Author and illustrator Loryn Brantz never imagined that a popular cartoon character she created nearly a decade ago would become the center of an intellectual property dispute involving BuzzFeed, Amazon’s Prime Video, and generative artificial intelligence. Yet, that is precisely the reality she faces today.
"Nothing said in good faith by managers and executives was followed through with," Brantz said of BuzzFeed, her former employer. This week, Brantz shared an Instagram post calling out the once-dominant media brand. Her outrage followed news that BuzzFeed had licensed her advice-giving cupcake character, Cuppy (from "The Good Advice Cupcake"), to Prime Video. The streaming giant plans to release a series called "Cupcake & Friends," developed using AI tools. The project is one of three new animated shows greenlit through the GenAI Creators’ Fund, a joint initiative of Amazon Web Services (AWS) and Amazon MGM Studios.
"This is an assault on artists everywhere," Brantz declared in her post.
The headlines announcing the project were a nightmare come true—a scenario that creative professionals have increasingly dreaded in the age of AI. Digital media companies, heavily restructured over the years, have become fertile ground for such licensing deals. Recently, media mogul Byron Allen became BuzzFeed’s chairman and CEO after purchasing a majority stake for $120 million, detailing plans to leverage AI to transform the platform into a competitor for YouTube.
Brantz, a former executive creative director for the popular YouTube educational channel Ms. Rachel, blasted BuzzFeed and Amazon for turning her creation into a "soulless AI puppet." "I encourage you to boycott BuzzFeed and any AI-produced or adjacent animation," she wrote on Instagram.
Brantz joined BuzzFeed in 2014 during the peak of its digital influence. While there, she worked on her own books and shared original comics on social media. In 2017, her comic featuring an innocent-looking, anthropomorphic cupcake went viral. The character's charming demeanor would violently shift as she delivered aggressive motivational advice like, "when life gets you down, you gotta grab it by the balls—and make life your bitch."

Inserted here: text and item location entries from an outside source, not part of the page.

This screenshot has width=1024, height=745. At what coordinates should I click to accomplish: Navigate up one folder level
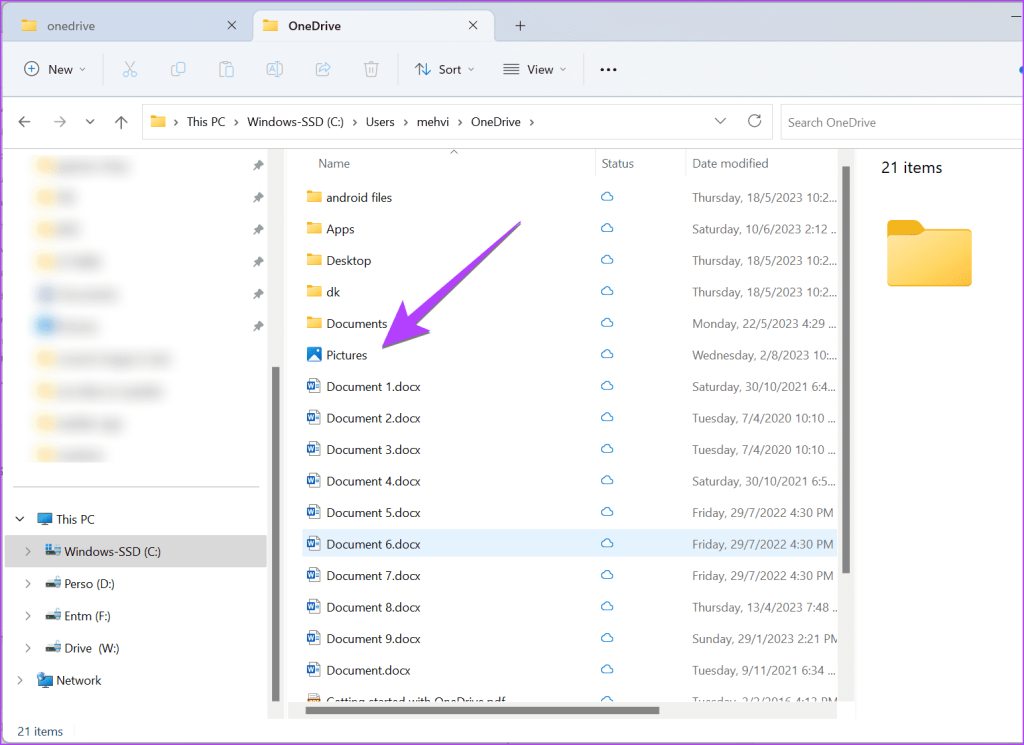pos(121,121)
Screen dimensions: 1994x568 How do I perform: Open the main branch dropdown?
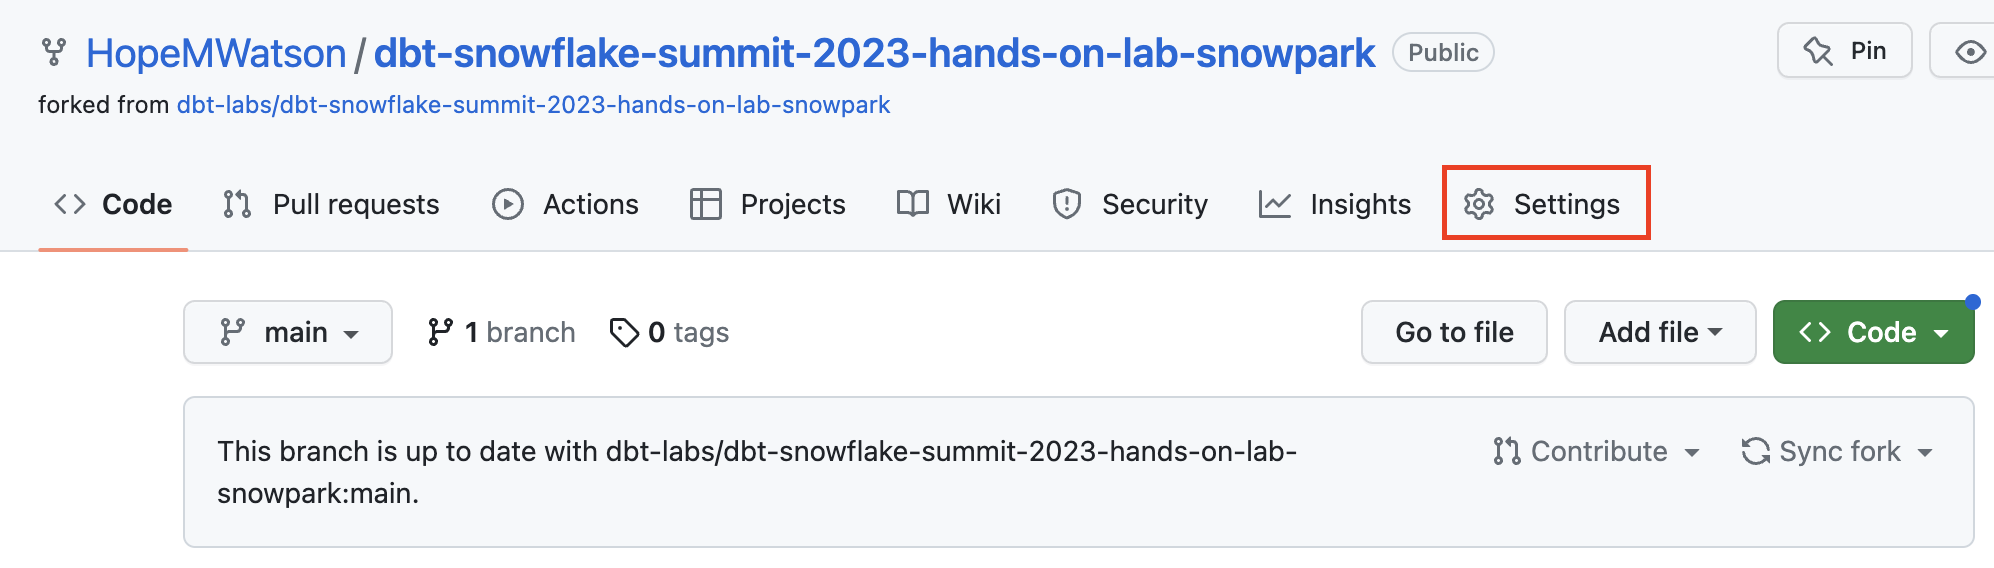(x=288, y=332)

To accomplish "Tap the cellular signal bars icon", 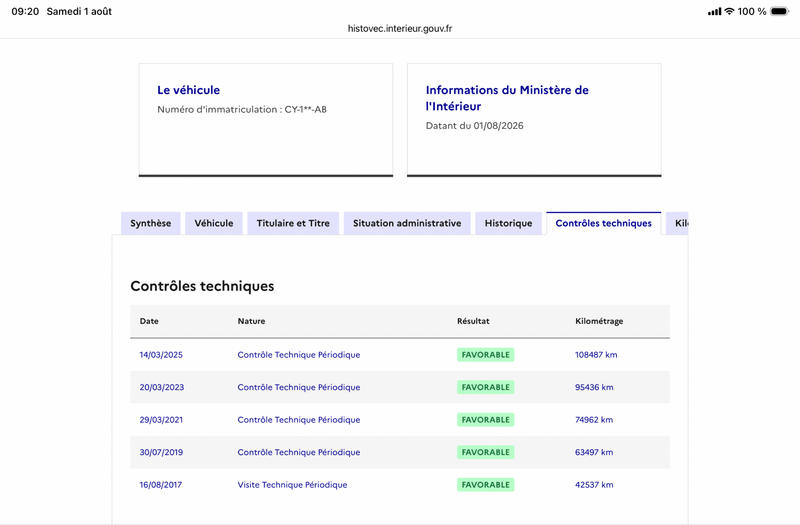I will pos(714,12).
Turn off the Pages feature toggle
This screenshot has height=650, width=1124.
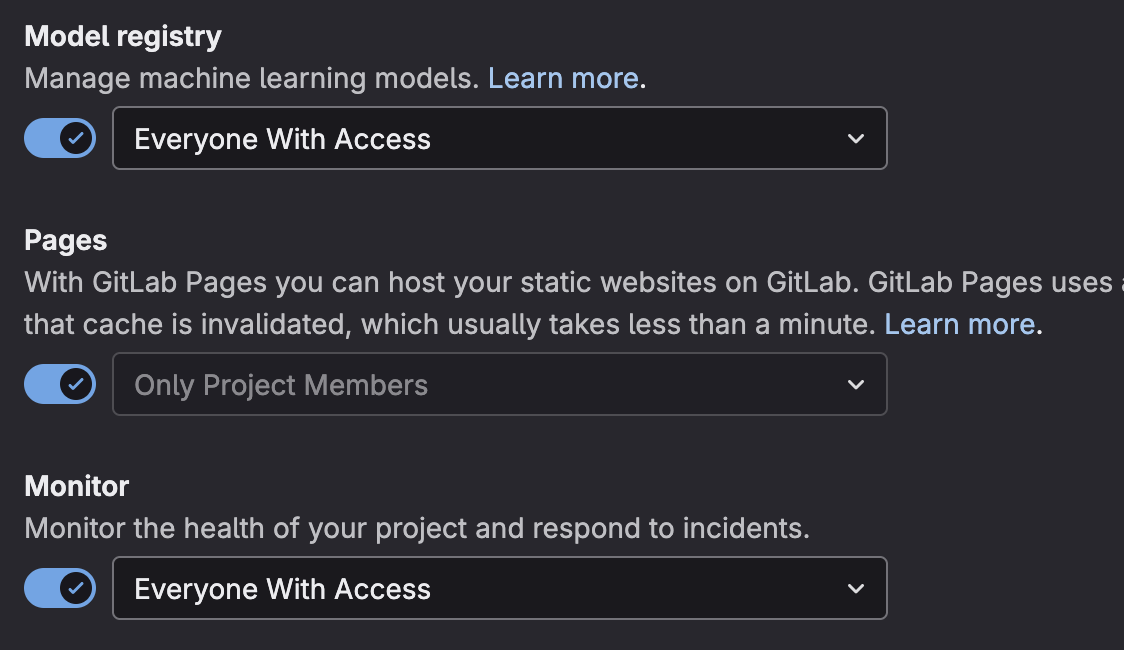tap(59, 384)
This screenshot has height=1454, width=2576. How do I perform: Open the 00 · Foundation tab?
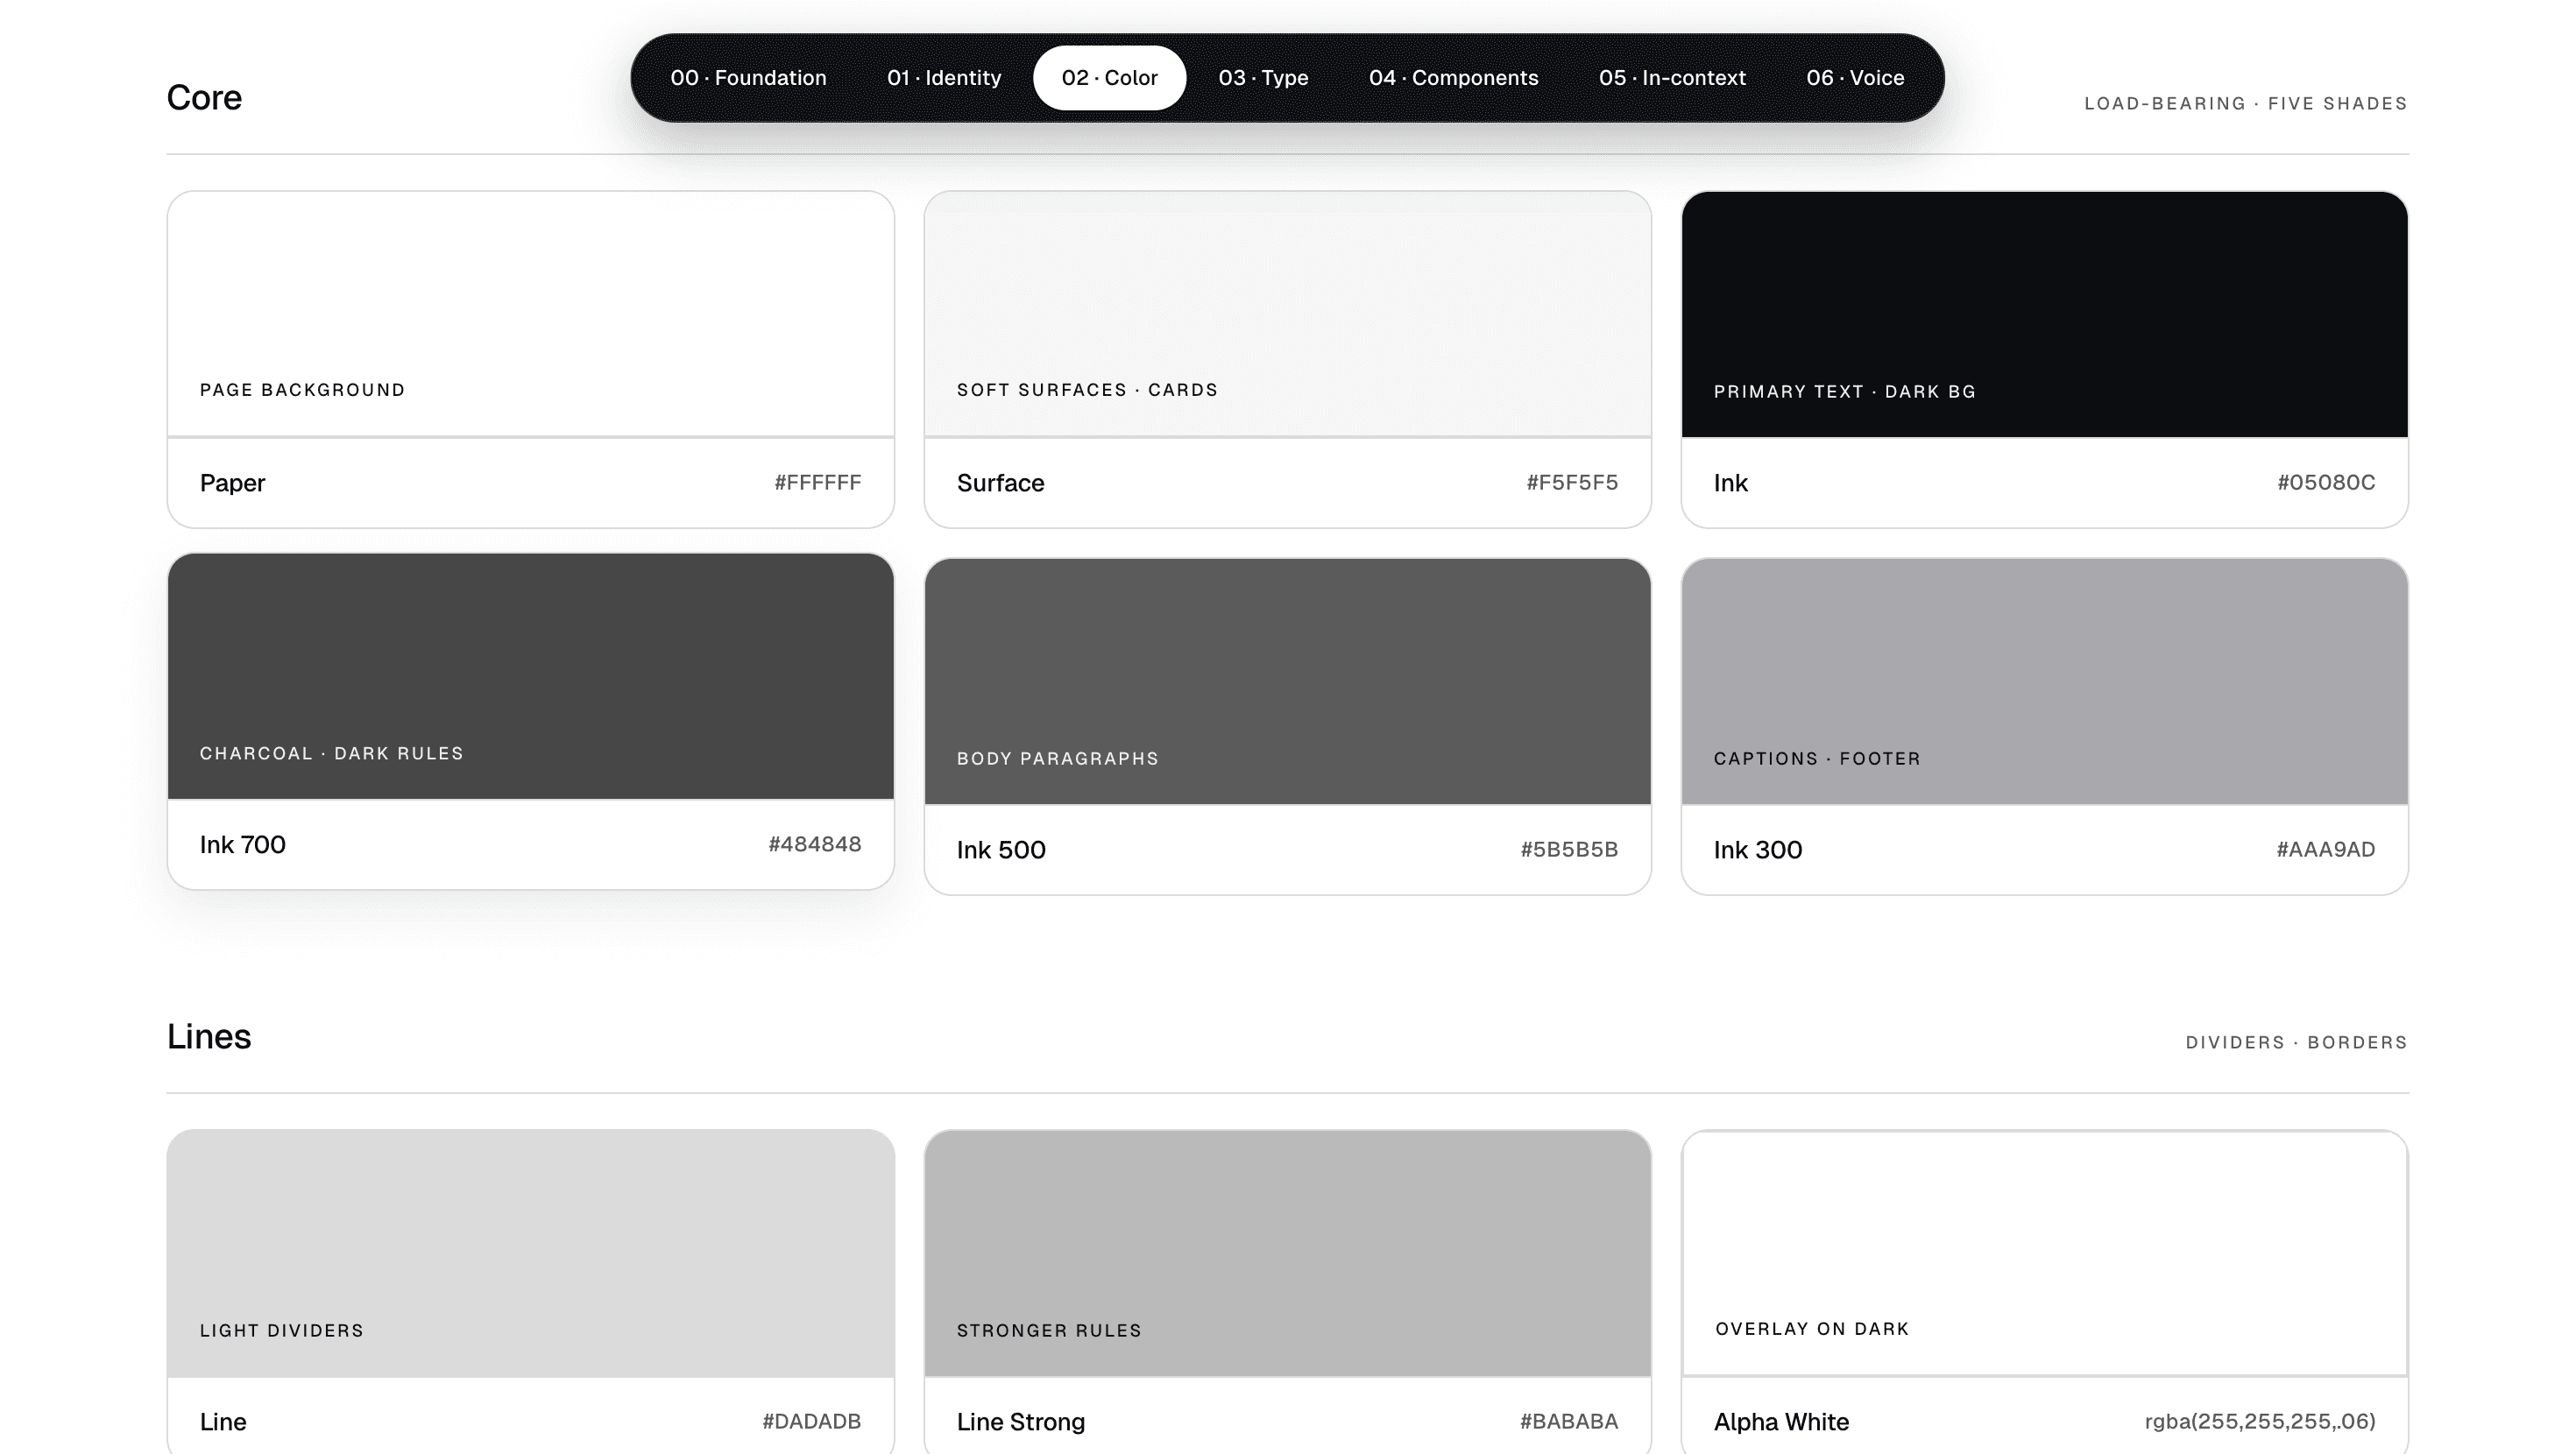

"The character is 100 percent based on my own personality as being someone who is aggressively optimistic and nearly pathologically positive," Brantz told WIRED. "It was a way for me to yell motivational advice at people in a cute and humorous way."
Initially, Brantz conceived Cuppy for a children's book pitch. After a Disney publishing imprint rejected the idea, she incorporated the cupcake into her webcomics. Once it exploded in popularity, BuzzFeed saw a major business opportunity. "From there, there was a lot of back and forth on how to move forward animating it as a web series at BuzzFeed," Brantz recalls. Ultimately, BuzzFeed produced eight episodes of the "Good Advice Cupcake" web series, which ran through the summer of 2019, covering topics ranging from dealing with messy lives to offering personal advice.
[AgentUpdate Depth Analysis] This dispute underscores a critical friction point in the evolution of the AI Agent and multimodal content creation ecosystem. As generative AI and video generation technologies mature, AI Agents are transitioning from productivity assistants to autonomous 'creative agents' capable of scripting, animating, and scaling content production. For platforms and IP holders, leveraging AI Agents to repurpose established IP represents an incredibly cost-effective commercial strategy. However, for human creators, this process risks divorcing an IP from its emotional core, transforming intimate art into clinical, algorithmic output. For the AI Agent ecosystem to thrive long-term, we must move beyond pure technological capability and establish fair IP licensing frameworks and collaborative revenue-sharing models. AI Agents should function not as replacements for human creativity, but as collaborative amplifiers. Establishing this balance is imperative for the sustainable growth of next-generation AI media.